Abstract:
Many countries apply data science techniques to enhance their health sectors and the
surveillance of diseases. The success of the innovations lies on the availability and quality of
datasets to be analyzed. In Tanzania, while different Hospital Management Information Systems
(HoMIS) like the Government of Tanzania Hospital Management Information System (GoTHoMIS) are installed in various hospitals, the data stored in the systems are not integrated. This
causes unavailability of high quality, timely, anonymous, harmonized, and integrated datasets
that can be shared and exhaustively analyzed for epidemic diseases surveillance. This study
intended to develop a data warehouse to host patients’ demographic and clinical particulars
essential for epidemic diseases surveillance from a multi-node GoT-HoMIS, and yield an
integrated dataset that can be used for epidemic diseases surveillance.

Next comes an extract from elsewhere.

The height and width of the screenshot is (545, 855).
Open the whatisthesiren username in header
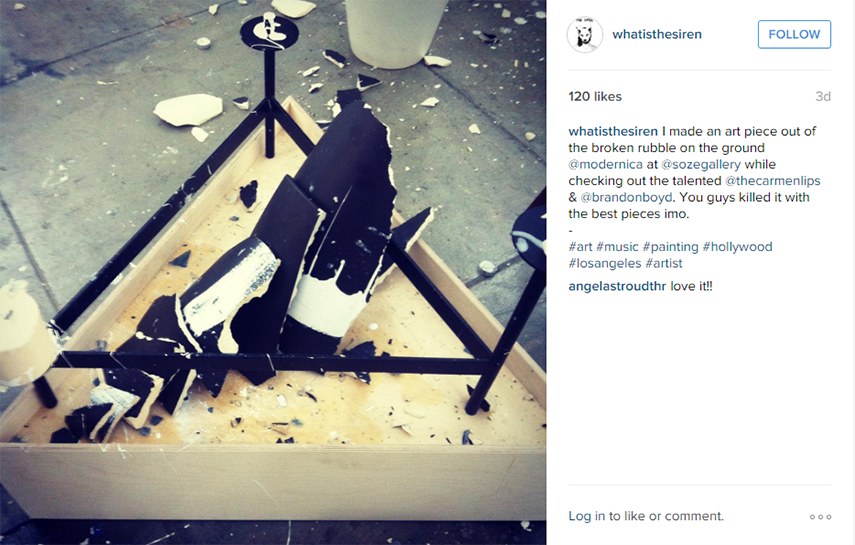click(657, 34)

Interviews were conducted in three strategic health facilities and the Ministry responsible for
Health in Tanzania. Documents were reviewed, and observation done on the patient’s
registration process in the GoT-HoMIS. Thereafter, a data warehouse was developed to run
under MariaDB database server, and using Hypertext Preprocessor an Extract, Transform, and
Load (ETL) module was developed. The ETL module was deployed at six health facilities, and
the resulting integrated dataset of 152 104 facts was visualized by using FusionCharts libraries.
The study demonstrates a novel means to extract data straight from the GoT-HoMIS nodes,
which has the potential to make available and provide timely data and integrated reports for
decision-making on epidemics. By scaling the innovation to other health facilities, epidemics
surveillance can be significantly enhanced.